HBR’da (2017) okuduğum makalede belirtildiği gibi, “Tüm yönetim, değişim yönetimidir.” Ancak bugün bu ifadeyi güncellememiz gerekiyor: “Tüm yönetim, adaptasyon yönetimidir.” Çünkü değişimi yönetmeye çalışmak, rüzgâra karşı kürek çekmek gibi verimsiz bir çaba haline geldi.

Bireysel Adaptasyon: Yeni Yetkinlikler, Yeni Zihniyet

Değişimin hızına ayak uydurabilmek için bireyler olarak:

  • Öğrenme açlığı geliştirmeliyiz (ünvanlar değil, yetkinlikler önemli).
  • Esnek düşünce (growth mindset) benimsemeliyiz (“yapamam” yerine “henüz bilmiyorum” diyebilmek).
  • Belirsizliğe tolerans göstermeliyiz (net cevaplar beklemek yerine, sorularla yaşayabilmek).

Örneğin, bir yazılımcı sadece kod yazmayı değil, her 2-3 yılda bir yeni bir dil/framework öğrenmeyi kabullenmeli. Bir lider, “şirket kültürünü korumak” yerine “kültürü sürekli evrimleştirmek”ten bahsetmeli.
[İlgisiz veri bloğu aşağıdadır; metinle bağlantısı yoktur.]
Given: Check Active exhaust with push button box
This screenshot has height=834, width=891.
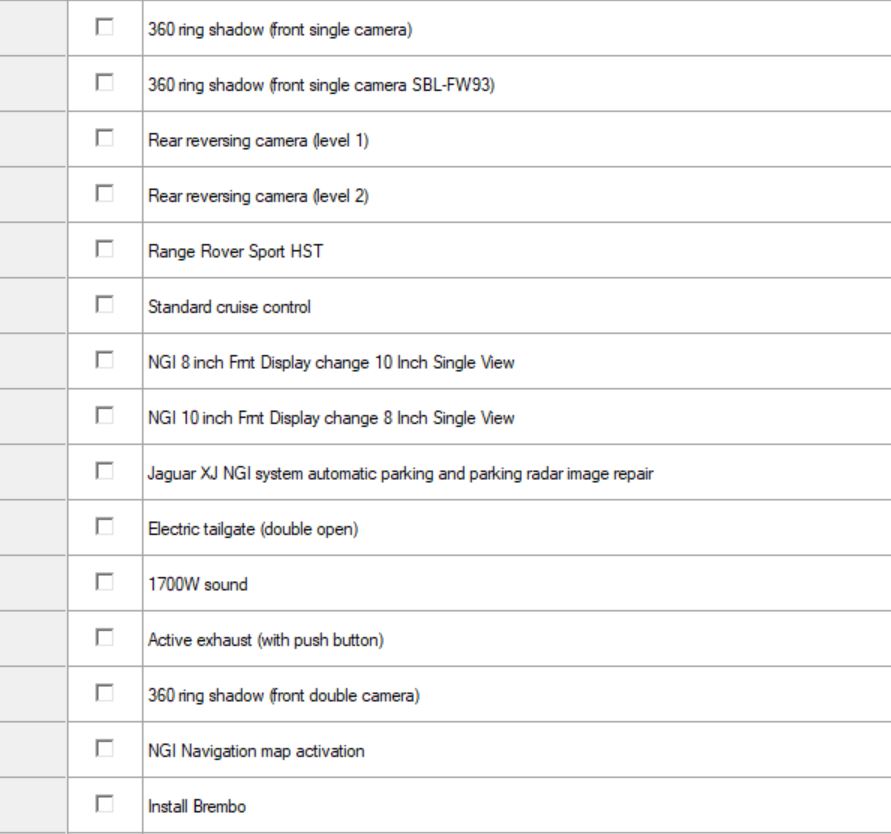Looking at the screenshot, I should pos(104,639).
Örgütsel Adaptasyon: Kırılgan Değil, Anti-Kırılgan Sistemler

Nassim Nicholas Taleb’in “Anti-Kırılgan” kavramı burada devreye giriyor: Sistemler, değişimden zarar görmek yerine güçlenerek çıkmalı. Bunun için:

  1. Hiyerarşi değil, ağ yapıları: Komut-zinciri yerine, çapraz iletişim kuran, kendini organize eden takımlar.
  2. Katı planlar değil, deneyimsel iterasyonlar: 5 yıllık stratejiler yerine, 3 aylık testler ve hızlı pivotlar.
  3. Kontrol değil, özerklik: Çalışanlara “nasıl” değil, “niçin” sorularını verip inisiyatif alanı tanımak.

Netflix’in “No Rules Rules” felsefesi veya Spotify’ın “Squad” modeli, adaptasyonun örgütsel karşılıklarıdır.
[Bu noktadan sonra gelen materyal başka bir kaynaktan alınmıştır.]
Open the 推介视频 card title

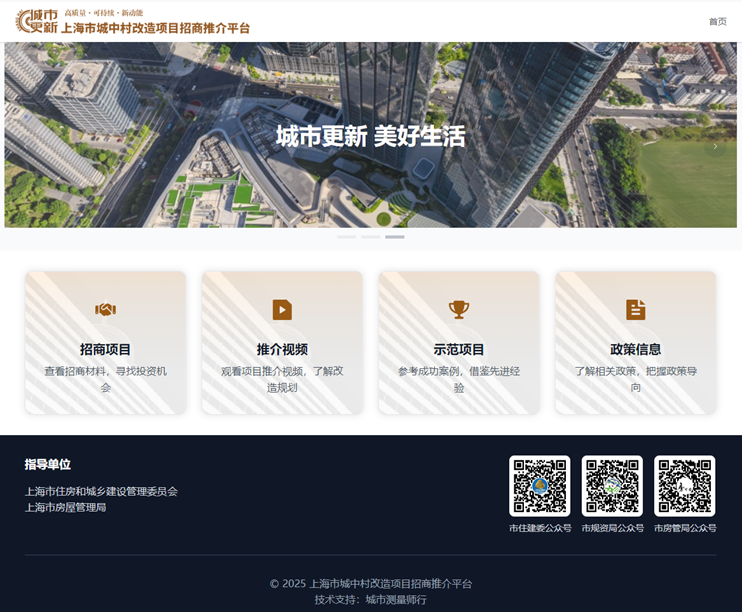point(282,349)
Sonuç: Adaptasyon, Yaşamla Dans Etmektir

Değişim yönetimi, bir proje bitirme metodolojisiydi. Adaptasyon ise bir var olma biçimi. Doğada hayatta kalanlar en güçlü ya da en zeki olanlar değil, değişime en iyi uyum sağlayanlardır (Darwin’i hatırlayalım).

Bugünün dünyasında başarılı olmak için:

  • Bireyler olarak “öğrenen organizma”,
  • Şirketler olarak “yaşayan sistem”,
  • Toplumlar olarak “esnek kültür” haline gelmeliyiz.

Değişim kaçınılmazdır, adaptasyon ise bir seçim. Bu seçimi doğru yapabilenler, yarının dünyasında sadece hayatta kalmayacak, aynı zamanda öncü olacaklar.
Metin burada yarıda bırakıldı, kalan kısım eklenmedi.